**Records for this exercise**:

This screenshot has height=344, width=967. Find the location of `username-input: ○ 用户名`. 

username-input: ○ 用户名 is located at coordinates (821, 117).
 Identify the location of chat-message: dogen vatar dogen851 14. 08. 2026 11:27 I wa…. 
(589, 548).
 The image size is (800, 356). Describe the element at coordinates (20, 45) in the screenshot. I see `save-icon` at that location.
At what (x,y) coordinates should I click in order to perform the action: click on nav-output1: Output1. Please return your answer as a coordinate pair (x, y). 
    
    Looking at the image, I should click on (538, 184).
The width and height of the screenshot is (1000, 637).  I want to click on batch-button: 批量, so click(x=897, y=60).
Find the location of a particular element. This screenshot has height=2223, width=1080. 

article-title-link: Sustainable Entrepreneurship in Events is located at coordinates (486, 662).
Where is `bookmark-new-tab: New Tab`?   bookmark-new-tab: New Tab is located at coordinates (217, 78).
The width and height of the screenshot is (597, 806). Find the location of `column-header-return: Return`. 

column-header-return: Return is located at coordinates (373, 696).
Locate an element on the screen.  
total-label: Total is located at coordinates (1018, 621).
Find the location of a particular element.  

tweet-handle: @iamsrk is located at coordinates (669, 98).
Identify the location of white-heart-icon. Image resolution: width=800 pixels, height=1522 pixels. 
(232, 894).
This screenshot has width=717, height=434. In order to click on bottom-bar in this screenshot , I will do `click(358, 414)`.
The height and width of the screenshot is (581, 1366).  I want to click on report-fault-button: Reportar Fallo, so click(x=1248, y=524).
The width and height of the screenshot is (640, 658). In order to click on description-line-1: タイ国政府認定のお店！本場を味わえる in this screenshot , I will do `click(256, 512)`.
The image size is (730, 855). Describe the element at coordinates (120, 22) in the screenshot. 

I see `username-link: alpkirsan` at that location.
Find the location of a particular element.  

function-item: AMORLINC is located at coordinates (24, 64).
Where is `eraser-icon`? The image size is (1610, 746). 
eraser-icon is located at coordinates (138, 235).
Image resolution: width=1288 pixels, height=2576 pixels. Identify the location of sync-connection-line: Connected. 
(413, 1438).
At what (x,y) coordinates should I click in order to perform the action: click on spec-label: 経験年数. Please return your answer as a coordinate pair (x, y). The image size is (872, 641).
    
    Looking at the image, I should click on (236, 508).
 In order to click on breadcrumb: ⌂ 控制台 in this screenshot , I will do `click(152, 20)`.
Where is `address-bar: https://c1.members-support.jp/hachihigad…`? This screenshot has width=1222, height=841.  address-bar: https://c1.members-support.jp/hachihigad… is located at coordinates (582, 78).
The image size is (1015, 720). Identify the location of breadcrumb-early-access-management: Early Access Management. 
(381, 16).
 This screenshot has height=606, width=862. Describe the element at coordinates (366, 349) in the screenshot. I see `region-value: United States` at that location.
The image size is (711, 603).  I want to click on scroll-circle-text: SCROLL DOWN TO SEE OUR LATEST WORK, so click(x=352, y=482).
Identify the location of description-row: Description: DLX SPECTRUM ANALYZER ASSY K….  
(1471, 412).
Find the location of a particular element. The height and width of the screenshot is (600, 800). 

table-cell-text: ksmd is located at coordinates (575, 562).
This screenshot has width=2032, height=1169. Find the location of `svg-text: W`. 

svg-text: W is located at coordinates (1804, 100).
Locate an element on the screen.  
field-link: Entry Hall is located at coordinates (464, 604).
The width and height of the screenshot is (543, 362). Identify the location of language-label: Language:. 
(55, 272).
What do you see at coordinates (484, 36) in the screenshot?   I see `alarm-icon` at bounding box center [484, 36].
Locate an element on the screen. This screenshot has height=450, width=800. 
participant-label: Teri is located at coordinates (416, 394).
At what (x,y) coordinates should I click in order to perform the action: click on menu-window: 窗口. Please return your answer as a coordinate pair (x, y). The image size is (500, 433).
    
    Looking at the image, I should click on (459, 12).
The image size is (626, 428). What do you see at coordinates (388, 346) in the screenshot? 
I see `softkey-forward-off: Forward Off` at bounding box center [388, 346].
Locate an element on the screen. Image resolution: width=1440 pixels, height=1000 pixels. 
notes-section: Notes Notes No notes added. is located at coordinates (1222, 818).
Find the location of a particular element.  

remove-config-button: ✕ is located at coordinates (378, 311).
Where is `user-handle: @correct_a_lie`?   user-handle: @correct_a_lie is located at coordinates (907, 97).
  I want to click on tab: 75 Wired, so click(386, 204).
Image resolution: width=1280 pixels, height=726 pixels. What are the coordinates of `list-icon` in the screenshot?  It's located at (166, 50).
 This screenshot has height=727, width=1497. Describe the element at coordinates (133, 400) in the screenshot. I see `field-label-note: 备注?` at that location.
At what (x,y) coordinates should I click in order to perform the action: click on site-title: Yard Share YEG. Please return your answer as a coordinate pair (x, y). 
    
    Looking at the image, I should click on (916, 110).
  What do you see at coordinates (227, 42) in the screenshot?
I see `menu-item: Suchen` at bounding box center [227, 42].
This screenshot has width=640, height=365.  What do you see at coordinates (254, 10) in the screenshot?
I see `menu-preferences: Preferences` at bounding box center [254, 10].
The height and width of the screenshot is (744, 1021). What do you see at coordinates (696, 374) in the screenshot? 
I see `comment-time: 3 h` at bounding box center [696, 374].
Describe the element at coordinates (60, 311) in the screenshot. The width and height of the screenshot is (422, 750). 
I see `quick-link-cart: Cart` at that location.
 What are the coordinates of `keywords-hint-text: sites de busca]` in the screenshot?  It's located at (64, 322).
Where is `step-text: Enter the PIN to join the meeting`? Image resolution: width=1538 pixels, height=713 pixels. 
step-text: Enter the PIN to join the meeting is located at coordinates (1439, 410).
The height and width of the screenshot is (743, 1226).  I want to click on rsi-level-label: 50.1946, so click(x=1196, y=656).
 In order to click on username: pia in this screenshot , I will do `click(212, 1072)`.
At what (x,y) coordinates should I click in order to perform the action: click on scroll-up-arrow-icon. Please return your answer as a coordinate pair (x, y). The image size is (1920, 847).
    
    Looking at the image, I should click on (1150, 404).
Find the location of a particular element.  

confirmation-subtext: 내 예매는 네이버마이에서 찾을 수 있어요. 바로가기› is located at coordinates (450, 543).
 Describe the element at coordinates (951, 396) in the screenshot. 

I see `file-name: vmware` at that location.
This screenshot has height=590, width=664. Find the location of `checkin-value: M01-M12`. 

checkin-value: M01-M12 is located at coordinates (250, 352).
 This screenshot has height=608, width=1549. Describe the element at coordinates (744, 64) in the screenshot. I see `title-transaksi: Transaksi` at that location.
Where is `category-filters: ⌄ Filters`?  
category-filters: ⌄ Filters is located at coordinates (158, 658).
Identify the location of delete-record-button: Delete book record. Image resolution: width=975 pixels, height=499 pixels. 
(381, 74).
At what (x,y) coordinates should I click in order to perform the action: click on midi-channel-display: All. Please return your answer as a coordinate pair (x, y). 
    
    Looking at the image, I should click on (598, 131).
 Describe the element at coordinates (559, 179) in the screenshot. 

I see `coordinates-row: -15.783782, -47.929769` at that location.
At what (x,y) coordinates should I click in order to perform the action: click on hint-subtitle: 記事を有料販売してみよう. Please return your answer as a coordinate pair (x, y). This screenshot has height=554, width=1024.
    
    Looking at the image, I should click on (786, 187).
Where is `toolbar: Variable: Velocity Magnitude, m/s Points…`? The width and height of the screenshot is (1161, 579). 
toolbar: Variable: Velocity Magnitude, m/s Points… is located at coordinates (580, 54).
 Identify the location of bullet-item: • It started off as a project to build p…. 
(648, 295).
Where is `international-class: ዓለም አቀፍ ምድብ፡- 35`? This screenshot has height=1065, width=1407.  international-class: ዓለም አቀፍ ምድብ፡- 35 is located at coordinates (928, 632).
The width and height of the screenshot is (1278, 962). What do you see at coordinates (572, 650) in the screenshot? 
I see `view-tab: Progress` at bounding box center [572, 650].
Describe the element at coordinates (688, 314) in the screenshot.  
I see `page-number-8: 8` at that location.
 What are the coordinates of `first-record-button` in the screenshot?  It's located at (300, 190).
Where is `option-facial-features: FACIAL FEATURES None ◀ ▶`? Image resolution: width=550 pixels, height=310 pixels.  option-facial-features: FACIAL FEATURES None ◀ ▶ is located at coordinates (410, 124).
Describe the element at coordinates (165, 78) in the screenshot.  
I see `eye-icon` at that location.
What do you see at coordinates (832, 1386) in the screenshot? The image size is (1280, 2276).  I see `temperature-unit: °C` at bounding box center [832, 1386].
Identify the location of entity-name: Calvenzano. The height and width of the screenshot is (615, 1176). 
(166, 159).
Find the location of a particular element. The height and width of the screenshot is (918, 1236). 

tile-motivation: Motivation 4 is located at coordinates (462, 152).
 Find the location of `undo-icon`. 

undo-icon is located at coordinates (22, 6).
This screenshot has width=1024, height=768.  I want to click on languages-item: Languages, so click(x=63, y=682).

**Exercise prompt**: Reproduce the part that opens with the line containing "This screenshot has height=590, width=664." and closes with the line containing "This screenshot has height=608, width=1549.", substituting "Locate" for "Find the location of" and changing nothing else.

**Task output**:
This screenshot has height=590, width=664. Locate `checkin-value: M01-M12`. 

checkin-value: M01-M12 is located at coordinates (250, 352).
 This screenshot has height=608, width=1549. Describe the element at coordinates (744, 64) in the screenshot. I see `title-transaksi: Transaksi` at that location.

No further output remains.